@SomePosters
Can’t believe that copper is still defending the sexual assault her colleagues performed
And people wonder why no one trusts police anymore
I was brought up to trust the police but I learned the hard way that they’d rather kill protestors than stop murderers
The rot goes all the way felix and as long as you choose to put the uniform on you’re suspect
Using your spare time to defend your uniformed colleagues assaulting a woman on some bullshit power trip is disgraceful.
Are you going to defend the copper that raped my mum when she was an 11yo fleeing a violent home, or that pig that murdered Sarah and his top brass who said TO THE PRESS she shouldn’t have ‘allowed herself to be arrested’
How about the spy cops who were having sexual relations (and at least one baby) with teenagers?
West Yorkshire police covering for Saville?
The rot goes all the way and you choose it when you put your uniform on
The search itself will not be a sexual assault.
Unless a specific thing was done during that search which was a sexual assault. That's why if we can see an item plugged in an intimate body part - we can not just remove it.
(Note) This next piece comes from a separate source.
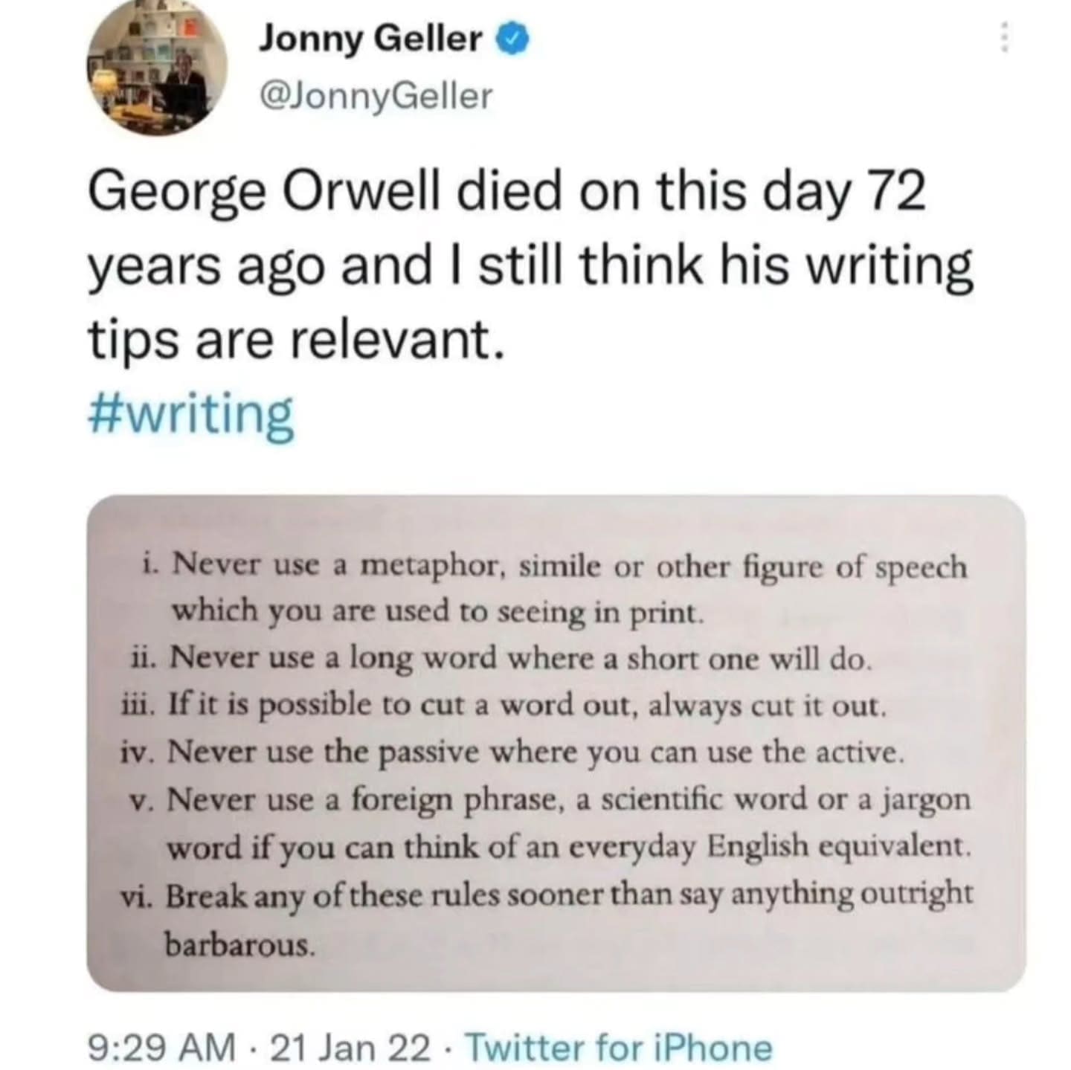Click the @JonnyGeller handle

375,96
We can only get the subject to do so in a controlled manner (see my earlier post - previous page i think). If they refuse, then its a medical issue. For example, if a male has an item under his foreskin, we can not grab that part of the body to remove it.
Sexual assaults can be something like touching someones hair, or foot, or hand - so long as you can show that the intent was there to be a sexual contact.
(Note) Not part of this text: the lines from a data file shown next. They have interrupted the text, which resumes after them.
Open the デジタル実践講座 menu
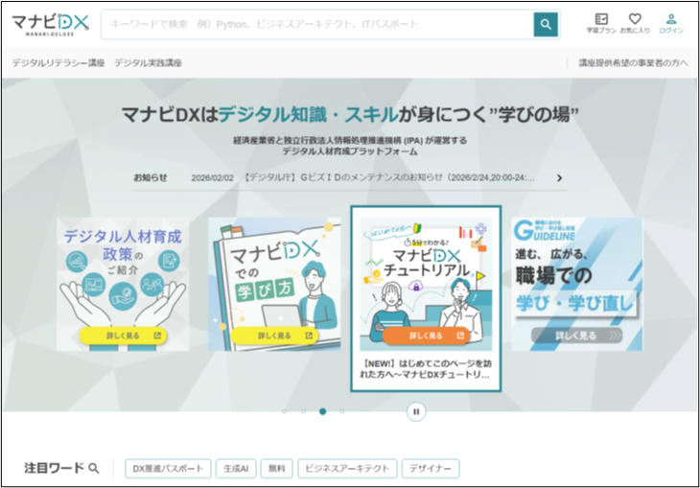This screenshot has width=700, height=488. click(x=148, y=62)
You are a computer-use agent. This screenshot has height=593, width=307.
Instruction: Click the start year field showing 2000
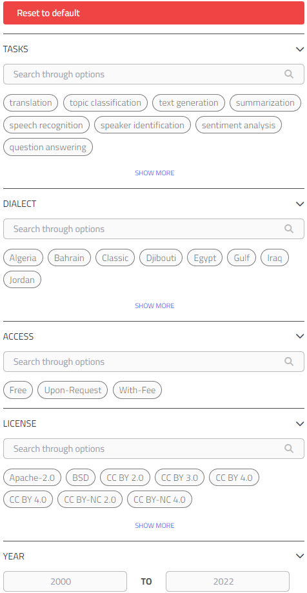coord(65,581)
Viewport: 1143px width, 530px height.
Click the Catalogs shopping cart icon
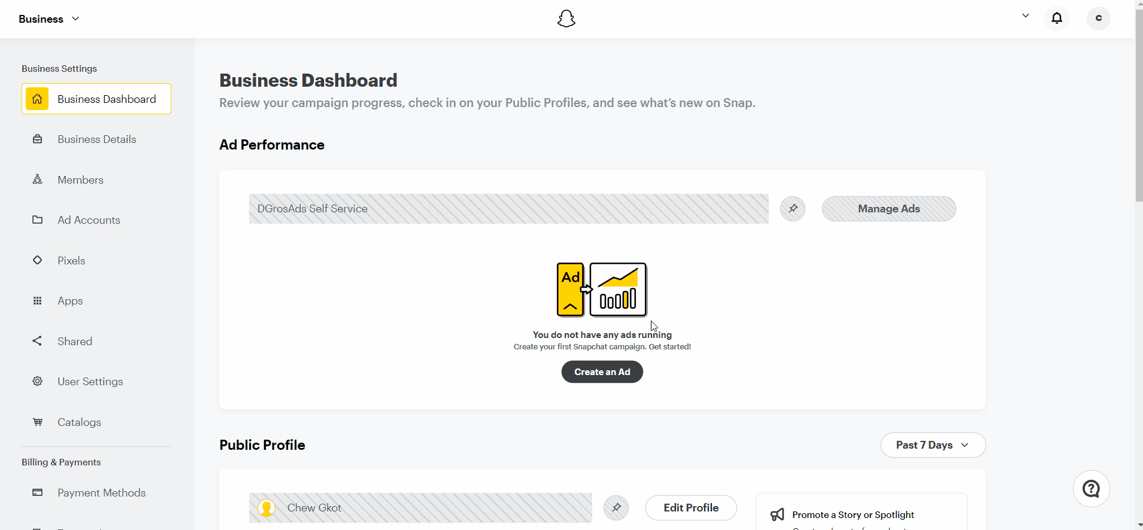[x=37, y=422]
Obviously intimate body parts will be sexual contact per-se, but say i had a hand fetish and was aroused by shaking someones hand. If i approached you in the street and shook your hand out of the blue and it can be shown that i did this for a sexual purpose and that was my intent - then the offence is complete.
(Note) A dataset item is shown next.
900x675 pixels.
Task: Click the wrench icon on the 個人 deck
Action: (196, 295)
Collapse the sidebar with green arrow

But that doesn't mean to say that any type of hand shaking is automatically a sexual assault.
If the custody process was not followed in the strip search and she was touched in a sexual way by any person present then that would be a sexual assault. Or was this done as part of attempting to search her?
As I have said before, most strip searches are done compliantly and the person removes their own clothes and moves parts of their body to be examined.
But what if the person becomes non compliant?
You still have to check certain parts of the body?
If they refuse to do this, what should happen next?
Just accept that we can't search that part of the body and leave?